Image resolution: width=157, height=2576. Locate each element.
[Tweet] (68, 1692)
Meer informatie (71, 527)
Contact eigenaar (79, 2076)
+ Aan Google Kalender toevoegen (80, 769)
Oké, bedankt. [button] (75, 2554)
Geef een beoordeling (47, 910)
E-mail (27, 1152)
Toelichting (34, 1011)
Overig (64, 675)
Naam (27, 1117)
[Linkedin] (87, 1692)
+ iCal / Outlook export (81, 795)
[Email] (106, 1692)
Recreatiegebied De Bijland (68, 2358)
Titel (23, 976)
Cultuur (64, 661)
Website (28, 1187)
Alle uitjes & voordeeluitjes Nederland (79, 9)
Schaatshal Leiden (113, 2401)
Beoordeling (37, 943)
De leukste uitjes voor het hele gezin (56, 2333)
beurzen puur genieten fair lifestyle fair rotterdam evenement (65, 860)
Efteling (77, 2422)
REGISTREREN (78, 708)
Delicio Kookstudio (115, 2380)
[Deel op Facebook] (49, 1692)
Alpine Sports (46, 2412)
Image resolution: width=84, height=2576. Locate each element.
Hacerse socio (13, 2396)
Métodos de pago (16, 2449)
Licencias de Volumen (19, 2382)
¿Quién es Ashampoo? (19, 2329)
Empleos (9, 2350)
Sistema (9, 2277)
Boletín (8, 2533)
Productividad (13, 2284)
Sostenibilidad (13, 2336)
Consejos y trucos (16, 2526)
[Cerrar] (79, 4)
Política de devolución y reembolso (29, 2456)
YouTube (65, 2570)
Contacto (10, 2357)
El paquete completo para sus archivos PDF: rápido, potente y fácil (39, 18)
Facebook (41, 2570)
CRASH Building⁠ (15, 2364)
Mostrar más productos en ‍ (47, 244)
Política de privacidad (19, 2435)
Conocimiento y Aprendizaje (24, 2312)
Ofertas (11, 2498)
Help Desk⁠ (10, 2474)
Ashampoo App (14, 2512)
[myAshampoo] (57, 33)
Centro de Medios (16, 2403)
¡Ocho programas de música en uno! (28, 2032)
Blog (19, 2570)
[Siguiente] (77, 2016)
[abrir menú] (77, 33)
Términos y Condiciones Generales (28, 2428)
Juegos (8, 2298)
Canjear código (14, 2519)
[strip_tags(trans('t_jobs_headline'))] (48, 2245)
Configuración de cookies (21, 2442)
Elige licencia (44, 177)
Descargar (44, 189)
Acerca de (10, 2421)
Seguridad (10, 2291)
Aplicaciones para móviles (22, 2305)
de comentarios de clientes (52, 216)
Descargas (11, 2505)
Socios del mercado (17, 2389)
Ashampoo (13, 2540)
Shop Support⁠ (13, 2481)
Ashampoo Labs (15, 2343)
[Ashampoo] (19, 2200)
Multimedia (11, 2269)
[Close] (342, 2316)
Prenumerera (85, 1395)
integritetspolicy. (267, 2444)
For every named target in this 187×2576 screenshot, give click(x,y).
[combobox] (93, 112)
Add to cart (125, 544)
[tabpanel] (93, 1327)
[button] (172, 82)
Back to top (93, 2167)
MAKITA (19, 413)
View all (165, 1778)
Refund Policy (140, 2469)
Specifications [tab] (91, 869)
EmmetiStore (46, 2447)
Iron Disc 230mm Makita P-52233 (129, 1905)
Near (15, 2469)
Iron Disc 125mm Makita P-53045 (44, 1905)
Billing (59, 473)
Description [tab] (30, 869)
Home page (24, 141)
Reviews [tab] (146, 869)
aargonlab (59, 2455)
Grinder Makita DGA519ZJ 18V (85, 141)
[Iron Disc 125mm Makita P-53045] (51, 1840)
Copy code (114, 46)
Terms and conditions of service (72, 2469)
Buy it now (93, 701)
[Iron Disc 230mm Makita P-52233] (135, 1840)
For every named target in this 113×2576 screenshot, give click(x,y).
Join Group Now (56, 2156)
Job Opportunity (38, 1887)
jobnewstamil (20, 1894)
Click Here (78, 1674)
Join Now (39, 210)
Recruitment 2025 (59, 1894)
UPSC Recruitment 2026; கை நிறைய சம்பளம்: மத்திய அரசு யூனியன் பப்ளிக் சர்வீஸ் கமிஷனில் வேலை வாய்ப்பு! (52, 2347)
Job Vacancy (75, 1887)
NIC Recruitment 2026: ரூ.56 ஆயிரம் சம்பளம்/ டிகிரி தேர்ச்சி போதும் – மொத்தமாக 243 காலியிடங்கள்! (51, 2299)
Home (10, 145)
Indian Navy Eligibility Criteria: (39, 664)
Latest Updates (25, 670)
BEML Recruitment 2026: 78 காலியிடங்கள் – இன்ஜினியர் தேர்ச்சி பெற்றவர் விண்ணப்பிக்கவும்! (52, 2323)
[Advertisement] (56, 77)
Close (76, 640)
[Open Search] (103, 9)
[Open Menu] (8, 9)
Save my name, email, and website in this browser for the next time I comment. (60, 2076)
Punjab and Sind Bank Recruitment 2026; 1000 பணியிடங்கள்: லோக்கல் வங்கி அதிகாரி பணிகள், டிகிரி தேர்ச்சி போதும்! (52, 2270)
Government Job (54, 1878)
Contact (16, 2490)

==*==

» **Exercise requirements**: Give the entries again in full, exactly as they are written.

» **Output for this task**:
Image resolution: width=157, height=2576. Locate each element.
[Tweet] (68, 1692)
Meer informatie (71, 527)
Contact eigenaar (79, 2076)
+ Aan Google Kalender toevoegen (80, 769)
Oké, bedankt. [button] (75, 2554)
Geef een beoordeling (47, 910)
E-mail (27, 1152)
Toelichting (34, 1011)
Overig (64, 675)
Naam (27, 1117)
[Linkedin] (87, 1692)
+ iCal / Outlook export (81, 795)
[Email] (106, 1692)
Recreatiegebied De Bijland (68, 2358)
Titel (23, 976)
Cultuur (64, 661)
Website (28, 1187)
Alle uitjes & voordeeluitjes Nederland (79, 9)
Schaatshal Leiden (113, 2401)
Beoordeling (37, 943)
De leukste uitjes voor het hele gezin (56, 2333)
beurzen puur genieten fair lifestyle fair rotterdam evenement (65, 860)
Efteling (77, 2422)
REGISTREREN (78, 708)
Delicio Kookstudio (115, 2380)
[Deel op Facebook] (49, 1692)
Alpine Sports (46, 2412)
Image resolution: width=84, height=2576. Locate each element.
Hacerse socio (13, 2396)
Métodos de pago (16, 2449)
Licencias de Volumen (19, 2382)
¿Quién es Ashampoo? (19, 2329)
Empleos (9, 2350)
Sistema (9, 2277)
Boletín (8, 2533)
Productividad (13, 2284)
Sostenibilidad (13, 2336)
Consejos y trucos (16, 2526)
[Cerrar] (79, 4)
Política de devolución y reembolso (29, 2456)
YouTube (65, 2570)
Contacto (10, 2357)
El paquete completo para sus archivos PDF: rápido, potente y fácil (39, 18)
Facebook (41, 2570)
CRASH Building⁠ (15, 2364)
Mostrar más productos en ‍ (47, 244)
Política de privacidad (19, 2435)
Conocimiento y Aprendizaje (24, 2312)
Ofertas (11, 2498)
Help Desk⁠ (10, 2474)
Ashampoo App (14, 2512)
[myAshampoo] (57, 33)
Centro de Medios (16, 2403)
¡Ocho programas de música en uno! (28, 2032)
Blog (19, 2570)
[Siguiente] (77, 2016)
[abrir menú] (77, 33)
Términos y Condiciones Generales (28, 2428)
Juegos (8, 2298)
Canjear código (14, 2519)
[strip_tags(trans('t_jobs_headline'))] (48, 2245)
Configuración de cookies (21, 2442)
Elige licencia (44, 177)
Descargar (44, 189)
Acerca de (10, 2421)
Seguridad (10, 2291)
Aplicaciones para móviles (22, 2305)
de comentarios de clientes (52, 216)
Descargas (11, 2505)
Socios del mercado (17, 2389)
Ashampoo (13, 2540)
Shop Support⁠ (13, 2481)
Ashampoo Labs (15, 2343)
[Ashampoo] (19, 2200)
Multimedia (11, 2269)
[Close] (342, 2316)
Prenumerera (85, 1395)
integritetspolicy. (267, 2444)
For every named target in this 187×2576 screenshot, give click(x,y).
[combobox] (93, 112)
Add to cart (125, 544)
[tabpanel] (93, 1327)
[button] (172, 82)
Back to top (93, 2167)
MAKITA (19, 413)
View all (165, 1778)
Refund Policy (140, 2469)
Specifications [tab] (91, 869)
EmmetiStore (46, 2447)
Iron Disc 230mm Makita P-52233 (129, 1905)
Near (15, 2469)
Iron Disc 125mm Makita P-53045 (44, 1905)
Billing (59, 473)
Description [tab] (30, 869)
Home page (24, 141)
Reviews [tab] (146, 869)
aargonlab (59, 2455)
Grinder Makita DGA519ZJ 18V (85, 141)
[Iron Disc 125mm Makita P-53045] (51, 1840)
Copy code (114, 46)
Terms and conditions of service (72, 2469)
Buy it now (93, 701)
[Iron Disc 230mm Makita P-52233] (135, 1840)
For every named target in this 113×2576 screenshot, give click(x,y).
Join Group Now (56, 2156)
Job Opportunity (38, 1887)
jobnewstamil (20, 1894)
Click Here (78, 1674)
Join Now (39, 210)
Recruitment 2025 (59, 1894)
UPSC Recruitment 2026; கை நிறைய சம்பளம்: மத்திய அரசு யூனியன் பப்ளிக் சர்வீஸ் கமிஷனில் வேலை வாய்ப்பு! (52, 2347)
Job Vacancy (75, 1887)
NIC Recruitment 2026: ரூ.56 ஆயிரம் சம்பளம்/ டிகிரி தேர்ச்சி போதும் – மொத்தமாக 243 காலியிடங்கள்! (51, 2299)
Home (10, 145)
Indian Navy Eligibility Criteria: (39, 664)
Latest Updates (25, 670)
BEML Recruitment 2026: 78 காலியிடங்கள் – இன்ஜினியர் தேர்ச்சி பெற்றவர் விண்ணப்பிக்கவும்! (52, 2323)
[Advertisement] (56, 77)
Close (76, 640)
[Open Search] (103, 9)
[Open Menu] (8, 9)
Save my name, email, and website in this browser for the next time I comment. (60, 2076)
Punjab and Sind Bank Recruitment 2026; 1000 பணியிடங்கள்: லோக்கல் வங்கி அதிகாரி பணிகள், டிகிரி தேர்ச்சி போதும்! (52, 2270)
Government Job (54, 1878)
Contact (16, 2490)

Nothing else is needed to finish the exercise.